Is there a way to check the health of workers?

Hi, we are using the java SDK and currently have workers deployed. We are wondering if there’s a way to check if these workers are running. I saw some post about this and most of the answer was because there was currently no way to do it. These posts had been at least 6 months ago so I’m wondering if there had been an update since then that would allow us to perform a health check on the workers.

Here are the posts:

The only check that kind of works is

tctl --ns default taskqueue desc -tq "Task Queue Name"

Even if the worker is running, the problem is sometimes it doesn’t return a result. I believe it’s because it only checks for task queues that process workflows but on our setup we separated an activity to use its own worker even if it’s the same workflow because it consumes a lot of resources and we gave that activity a maximum number of executions.

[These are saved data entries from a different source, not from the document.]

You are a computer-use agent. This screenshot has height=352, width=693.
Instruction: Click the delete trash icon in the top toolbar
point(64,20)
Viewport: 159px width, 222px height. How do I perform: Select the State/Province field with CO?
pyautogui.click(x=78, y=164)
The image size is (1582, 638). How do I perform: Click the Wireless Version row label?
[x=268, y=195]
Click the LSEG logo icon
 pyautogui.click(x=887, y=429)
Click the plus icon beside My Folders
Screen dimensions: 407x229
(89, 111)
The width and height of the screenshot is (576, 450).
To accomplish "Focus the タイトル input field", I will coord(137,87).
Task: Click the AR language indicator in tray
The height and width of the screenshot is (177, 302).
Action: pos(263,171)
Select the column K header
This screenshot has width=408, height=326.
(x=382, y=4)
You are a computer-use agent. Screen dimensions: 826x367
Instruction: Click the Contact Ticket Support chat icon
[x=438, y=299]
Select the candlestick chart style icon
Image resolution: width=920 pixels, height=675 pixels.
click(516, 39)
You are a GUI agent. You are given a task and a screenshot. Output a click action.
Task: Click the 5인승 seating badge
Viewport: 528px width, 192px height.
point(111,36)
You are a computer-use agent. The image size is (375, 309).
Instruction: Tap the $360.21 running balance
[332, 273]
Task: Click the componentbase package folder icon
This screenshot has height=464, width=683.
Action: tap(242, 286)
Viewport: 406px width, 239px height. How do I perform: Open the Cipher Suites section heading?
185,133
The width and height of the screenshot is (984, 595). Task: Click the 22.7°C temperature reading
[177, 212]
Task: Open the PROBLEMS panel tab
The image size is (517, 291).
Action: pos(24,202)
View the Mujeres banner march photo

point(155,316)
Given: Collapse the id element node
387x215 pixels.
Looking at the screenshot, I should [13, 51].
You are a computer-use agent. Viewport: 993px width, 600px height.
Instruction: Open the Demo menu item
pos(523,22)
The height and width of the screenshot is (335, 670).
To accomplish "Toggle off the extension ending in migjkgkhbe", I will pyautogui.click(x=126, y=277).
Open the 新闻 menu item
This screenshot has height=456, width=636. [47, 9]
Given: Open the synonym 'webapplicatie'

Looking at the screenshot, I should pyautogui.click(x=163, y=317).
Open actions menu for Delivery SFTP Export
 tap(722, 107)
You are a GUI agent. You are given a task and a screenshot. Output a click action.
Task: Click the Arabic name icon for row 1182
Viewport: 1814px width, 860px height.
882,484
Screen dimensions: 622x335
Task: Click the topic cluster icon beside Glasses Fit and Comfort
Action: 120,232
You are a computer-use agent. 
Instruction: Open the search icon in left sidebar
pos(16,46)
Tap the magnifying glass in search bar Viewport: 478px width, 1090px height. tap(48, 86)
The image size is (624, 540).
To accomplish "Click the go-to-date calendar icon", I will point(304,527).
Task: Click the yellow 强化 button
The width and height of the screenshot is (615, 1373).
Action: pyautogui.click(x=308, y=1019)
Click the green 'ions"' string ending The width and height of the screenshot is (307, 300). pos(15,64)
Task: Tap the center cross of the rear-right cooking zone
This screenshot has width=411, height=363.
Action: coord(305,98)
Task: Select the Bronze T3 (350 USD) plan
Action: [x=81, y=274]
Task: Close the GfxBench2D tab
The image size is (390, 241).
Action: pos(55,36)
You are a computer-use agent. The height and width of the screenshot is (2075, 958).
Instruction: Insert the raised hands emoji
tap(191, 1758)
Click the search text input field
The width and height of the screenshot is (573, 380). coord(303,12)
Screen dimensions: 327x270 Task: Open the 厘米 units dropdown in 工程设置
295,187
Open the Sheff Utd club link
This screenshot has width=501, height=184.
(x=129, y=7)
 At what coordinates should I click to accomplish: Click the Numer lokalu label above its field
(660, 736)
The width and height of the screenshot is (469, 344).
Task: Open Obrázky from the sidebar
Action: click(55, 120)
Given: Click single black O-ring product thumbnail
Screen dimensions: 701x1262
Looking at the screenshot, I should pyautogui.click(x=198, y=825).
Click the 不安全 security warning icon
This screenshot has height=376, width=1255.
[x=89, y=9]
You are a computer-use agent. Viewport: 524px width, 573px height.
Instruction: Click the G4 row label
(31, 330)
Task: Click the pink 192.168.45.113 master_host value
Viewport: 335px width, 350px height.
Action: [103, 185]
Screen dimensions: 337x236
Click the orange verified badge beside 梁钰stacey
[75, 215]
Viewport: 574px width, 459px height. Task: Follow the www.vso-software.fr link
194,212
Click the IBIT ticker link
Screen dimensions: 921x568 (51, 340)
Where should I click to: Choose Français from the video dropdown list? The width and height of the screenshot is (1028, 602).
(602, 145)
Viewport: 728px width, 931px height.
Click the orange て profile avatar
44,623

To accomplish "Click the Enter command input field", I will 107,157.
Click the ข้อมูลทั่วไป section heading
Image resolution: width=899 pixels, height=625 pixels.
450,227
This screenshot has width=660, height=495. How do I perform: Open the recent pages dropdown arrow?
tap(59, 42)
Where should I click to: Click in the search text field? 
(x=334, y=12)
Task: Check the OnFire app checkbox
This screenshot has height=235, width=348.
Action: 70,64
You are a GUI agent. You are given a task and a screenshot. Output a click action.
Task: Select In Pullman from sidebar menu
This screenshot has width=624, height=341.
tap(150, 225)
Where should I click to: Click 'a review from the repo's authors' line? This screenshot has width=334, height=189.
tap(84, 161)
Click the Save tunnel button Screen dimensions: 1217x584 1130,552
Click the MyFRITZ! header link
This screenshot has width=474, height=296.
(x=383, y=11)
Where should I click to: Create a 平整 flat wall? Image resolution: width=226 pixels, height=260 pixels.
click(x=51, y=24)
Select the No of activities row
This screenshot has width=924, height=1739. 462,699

Please let me know how we can perform the health check on our workers or if it’s possible. Thanks in advance.

DescribeTaskQueue is still currently the way to get list and count of pollers on the specific task queue.

You can also utilize sdk metrics, alert on high workflow_task_schedule_to_start_latency and activity_schedule_to_start_latency. This could indicate workers not responding / are down.

Another thing that could help is server metric
service_pending_requests which emitted when there is a poller polling on frontend service and waiting for a task. If its value is 0 would mean there are no pollers and your workers could be down.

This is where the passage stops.